START Entries provided

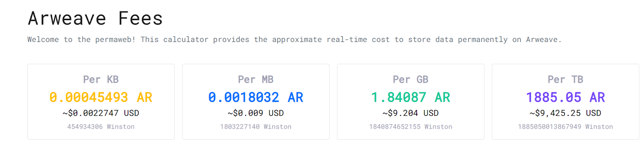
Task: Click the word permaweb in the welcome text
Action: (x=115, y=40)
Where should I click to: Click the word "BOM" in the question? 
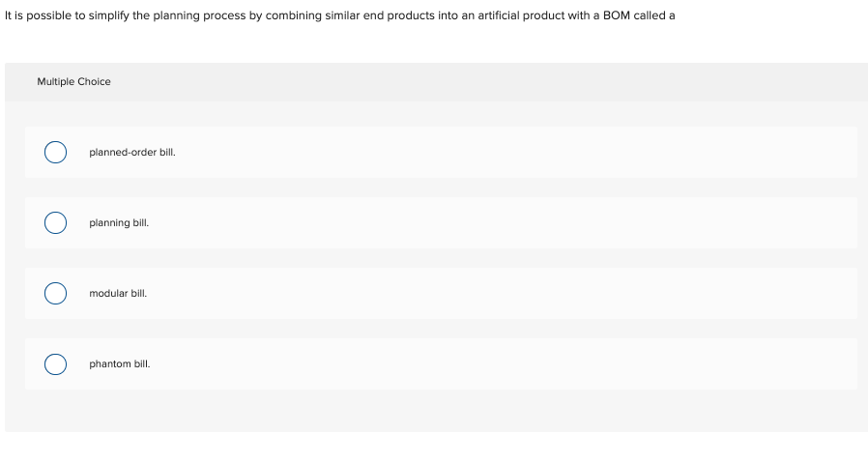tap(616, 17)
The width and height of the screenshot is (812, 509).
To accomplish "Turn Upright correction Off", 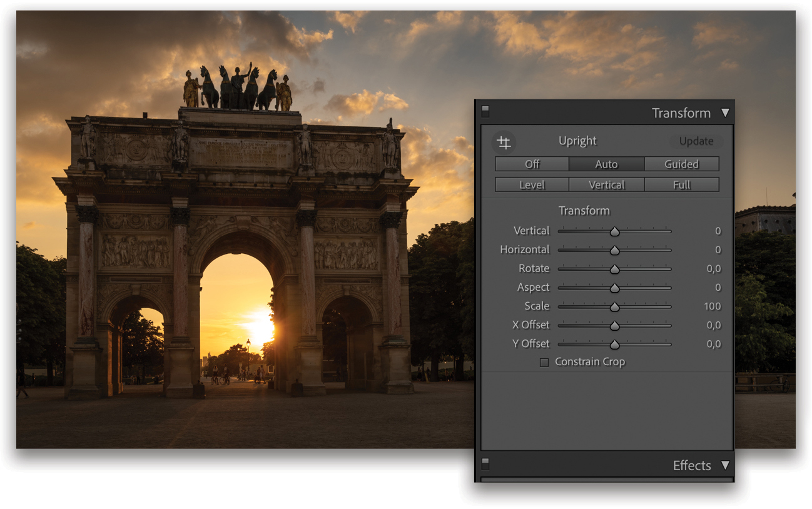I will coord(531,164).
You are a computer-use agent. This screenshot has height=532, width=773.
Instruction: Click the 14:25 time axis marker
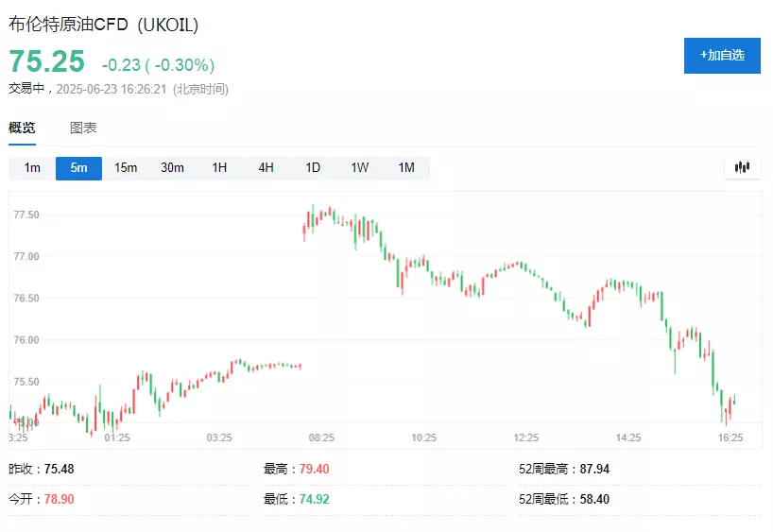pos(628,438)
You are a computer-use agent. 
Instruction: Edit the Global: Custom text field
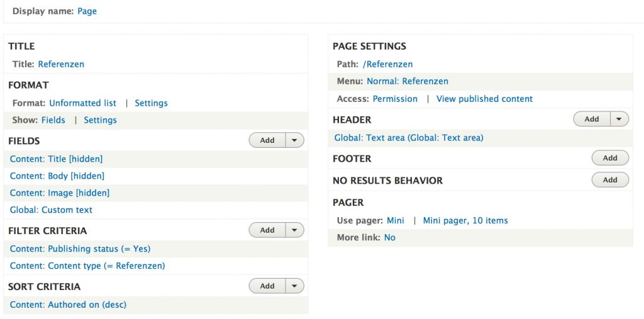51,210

END Entries provided

What lines above contain "height"? Copy them out.

The width and height of the screenshot is (812, 509).
You are a computer-use agent. This screenshot has height=532, width=773.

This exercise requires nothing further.